Slumping home values and a teetering economy may justify lower revenue projections for the banking industry, but Carol Nelson's work ethic, which she attributes in part to her Japanese-American heritage, has her once again exceeding expectations.
As President and CEO at Cascade Bank and Cascade Financial Corp. in Everett, WA, Nelson has presided over a 20 percent combined increase in personal and business checking deposits in the first half of this year. Personal checking account balances grew by 27 percent and business checking deposits by 14 percent compared with the same period in 2007.
Nelson says the "dramatic growth" in deposits is the result of a "bank-wide campaign to focus all of our people on generating deposit products," as well as a "ramped up" treasury management division that trains branch managers and business bankers to counsel clients on how to increase their cash flow. A remote deposit program instituted by Nelson 18 months ago is also bringing in more deposits.
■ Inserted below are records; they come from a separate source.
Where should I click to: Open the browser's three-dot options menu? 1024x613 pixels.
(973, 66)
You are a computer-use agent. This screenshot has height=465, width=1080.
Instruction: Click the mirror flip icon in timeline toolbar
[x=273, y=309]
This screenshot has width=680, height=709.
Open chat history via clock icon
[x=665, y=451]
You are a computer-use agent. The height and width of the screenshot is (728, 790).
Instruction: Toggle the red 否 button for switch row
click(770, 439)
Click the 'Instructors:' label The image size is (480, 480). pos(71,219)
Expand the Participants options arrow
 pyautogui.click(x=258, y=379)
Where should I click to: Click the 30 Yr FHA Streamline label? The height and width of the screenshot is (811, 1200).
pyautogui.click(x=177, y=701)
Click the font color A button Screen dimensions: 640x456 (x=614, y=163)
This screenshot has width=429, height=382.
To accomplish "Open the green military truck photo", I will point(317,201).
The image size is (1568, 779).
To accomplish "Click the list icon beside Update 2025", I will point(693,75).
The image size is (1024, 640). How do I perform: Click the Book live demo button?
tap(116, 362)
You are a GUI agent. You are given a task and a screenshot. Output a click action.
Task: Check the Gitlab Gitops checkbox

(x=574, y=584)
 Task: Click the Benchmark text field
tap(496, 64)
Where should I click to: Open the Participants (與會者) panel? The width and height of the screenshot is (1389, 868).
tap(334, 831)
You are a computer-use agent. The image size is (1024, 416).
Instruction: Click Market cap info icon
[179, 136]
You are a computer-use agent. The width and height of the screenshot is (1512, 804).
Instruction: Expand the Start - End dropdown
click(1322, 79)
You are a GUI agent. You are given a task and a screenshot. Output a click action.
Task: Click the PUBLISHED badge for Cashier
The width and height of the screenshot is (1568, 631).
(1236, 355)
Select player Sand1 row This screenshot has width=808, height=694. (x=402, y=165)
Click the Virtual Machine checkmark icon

Not all of Cascade's balance sheet has escaped the difficulties plaguing the economy. Second quarter net income was down by nine percent to $3.6 million from the same period in 2007, and 2008 performance has been hobbled by a $3.6 million loan loss provision for the first six months of the year compared to $500,000 in the first half of 2007. But net interest income for the second quarter increased four percent to $11.4 million, compared to $11.0 million for the second quarter of 2007. Checking account fees jumped by 33 percent in the second quarter and total loans grew by 17 percent, bringing the community bank's total assets at the end of June to $1.54 billion.